"Rarely does a band’s first record speak with such a trenchant voice." — Pitchfork
"Post-punk lovers have a new act to follow" — Paste
Fake Fruit — The Oakland, CA-based post-punk band featuring Hannah “Ham” D’Amato, Alex Post, & Miles MacDiarmid — announce their new album Mucho Mistrust, out August 23rd via Carpark Records, and release their lead single/video, “Mucho Mistrust.” Though Mucho Mistrust - recorded live at the Bay Area’s Atomic Garden studio with producer Jack Shirley (Deafheaven, Home Is Where) - is a sly reference to a beloved Blondie lyric, the title encapsulates both the anxieties of daily life, a bloodless music industry, and global capitalism as well as the clear-eyed skepticism needed to rebel against it. Across 12 propulsively unpredictable tracks, the album is both their most collaborative and most immediate yet.

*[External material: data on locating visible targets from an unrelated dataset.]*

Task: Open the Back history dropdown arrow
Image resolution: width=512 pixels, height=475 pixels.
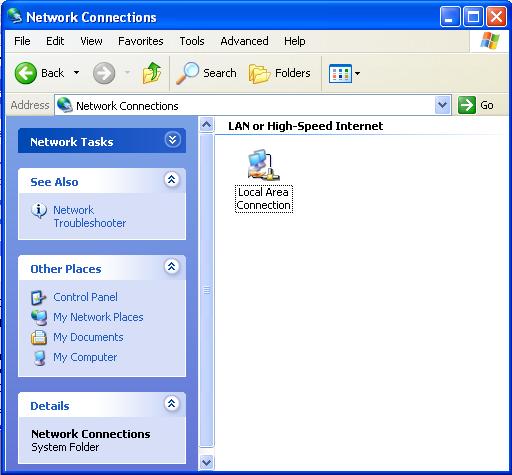Action: click(77, 73)
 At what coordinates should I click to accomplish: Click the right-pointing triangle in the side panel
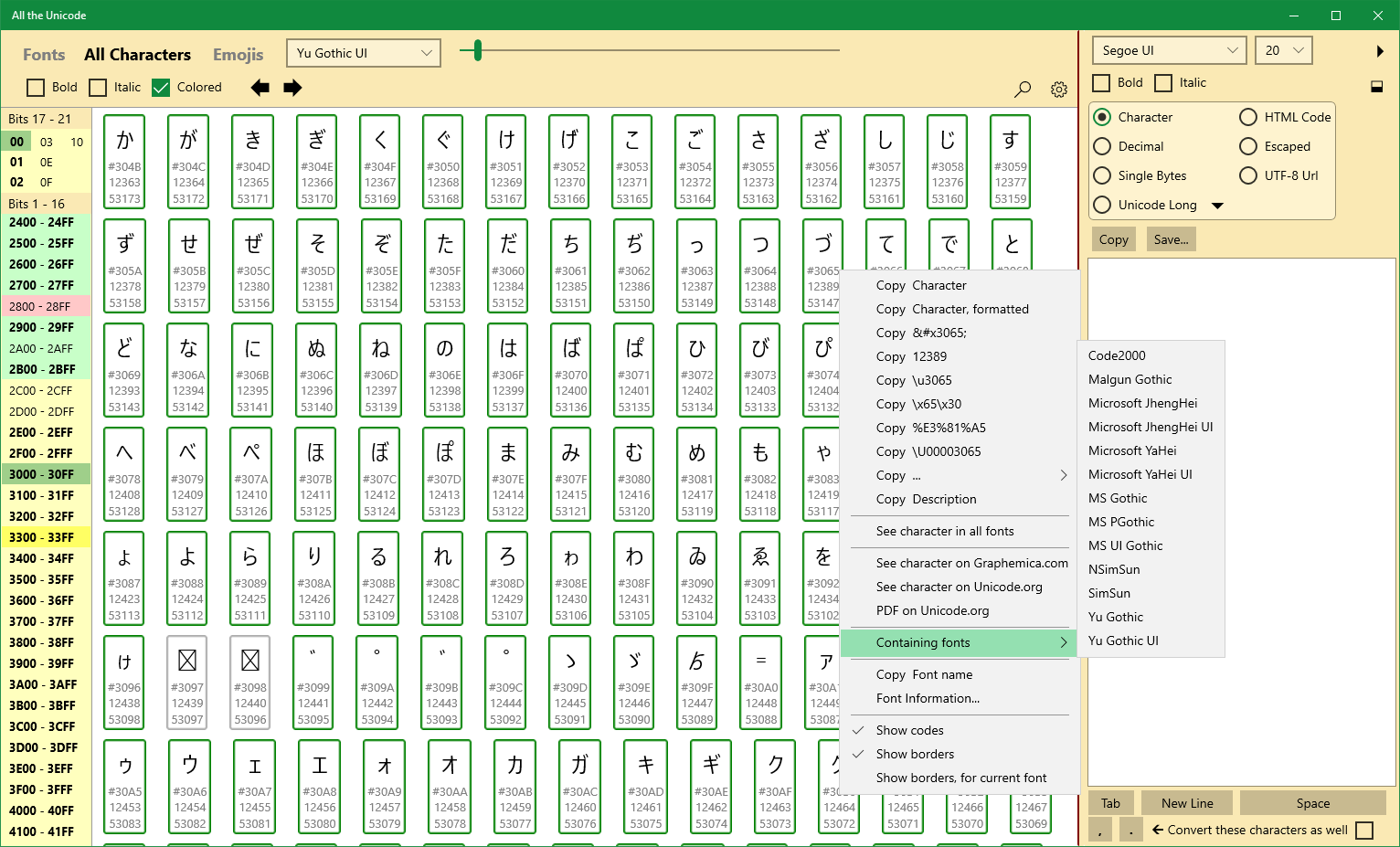[x=1380, y=51]
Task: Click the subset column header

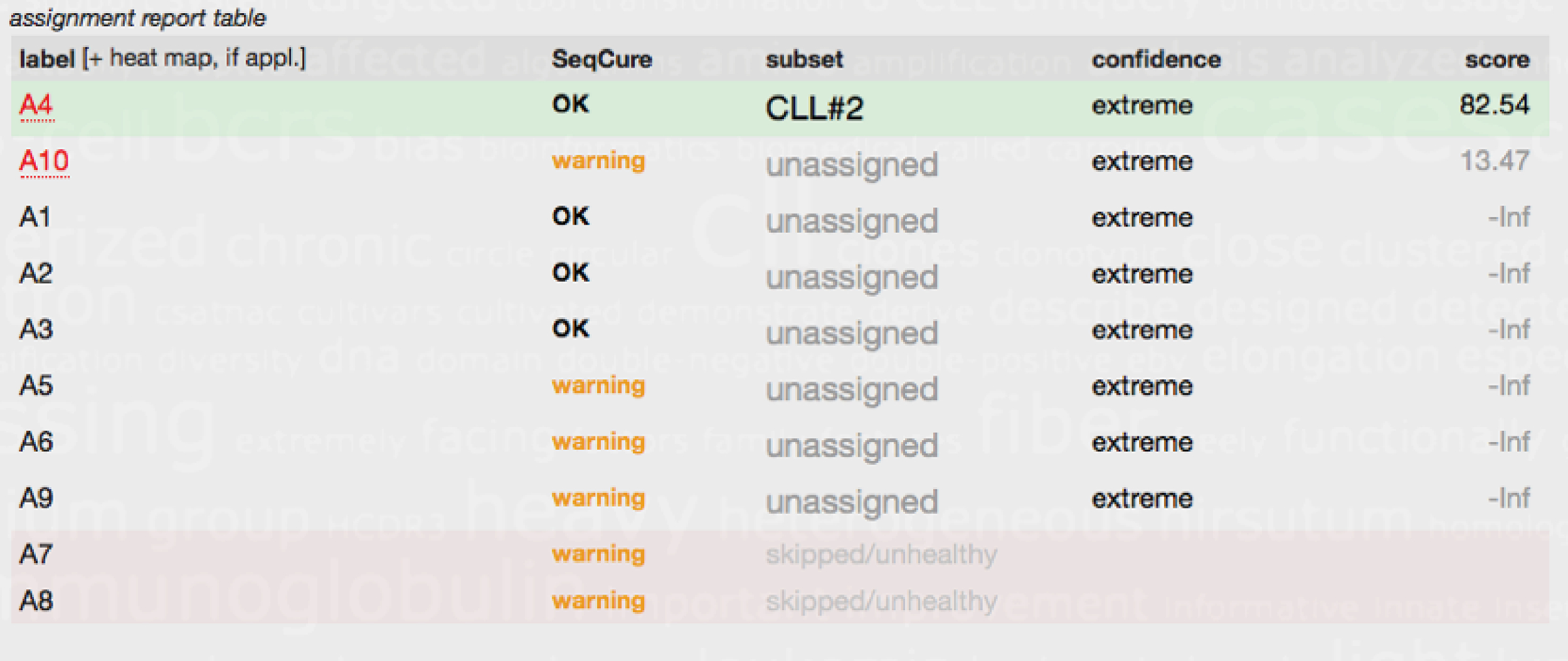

“Mucho Mistrust,” the explosive lead single, is simultaneously disorienting and direct, with clanging guitars from Post, off-kilter drums from MacDiarmid, and D’Amato snarling, “How you gonna blame me / when you could’ve done something about it / it’s not right / How you gonna marinate me / in shitty things overnight.” The song was written during a turbulent and transformational period for Ham, and this personal upheaval was channeled into the track. “There were big life changes and I was so close to boiling over,” says D’Amato. “I left a bad relationship, entered a more stable and loving one, got diagnosed with alopecia, and I'm turning 30 soon too. This song was a snapshot of how I got through a difficult year.” The video, directed and edited by Jimmy Whispers, is a tongue-in-cheek parody of televangelism, featuring MacDiarmid as a TV pastor in devil makeup and D’Amato as a guardian Angel to an older woman (played by her own grandmother).